■ **Task instructions**: Could you print each line of the material below exactly?

---------- Extracted entries

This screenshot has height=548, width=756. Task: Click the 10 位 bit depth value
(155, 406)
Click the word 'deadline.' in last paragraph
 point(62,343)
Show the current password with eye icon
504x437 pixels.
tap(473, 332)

--------------------

■ **Answer to the exercise**:
This screenshot has height=548, width=756. Task: Click the 10 位 bit depth value
(155, 406)
Click the word 'deadline.' in last paragraph
 point(62,343)
Show the current password with eye icon
504x437 pixels.
tap(473, 332)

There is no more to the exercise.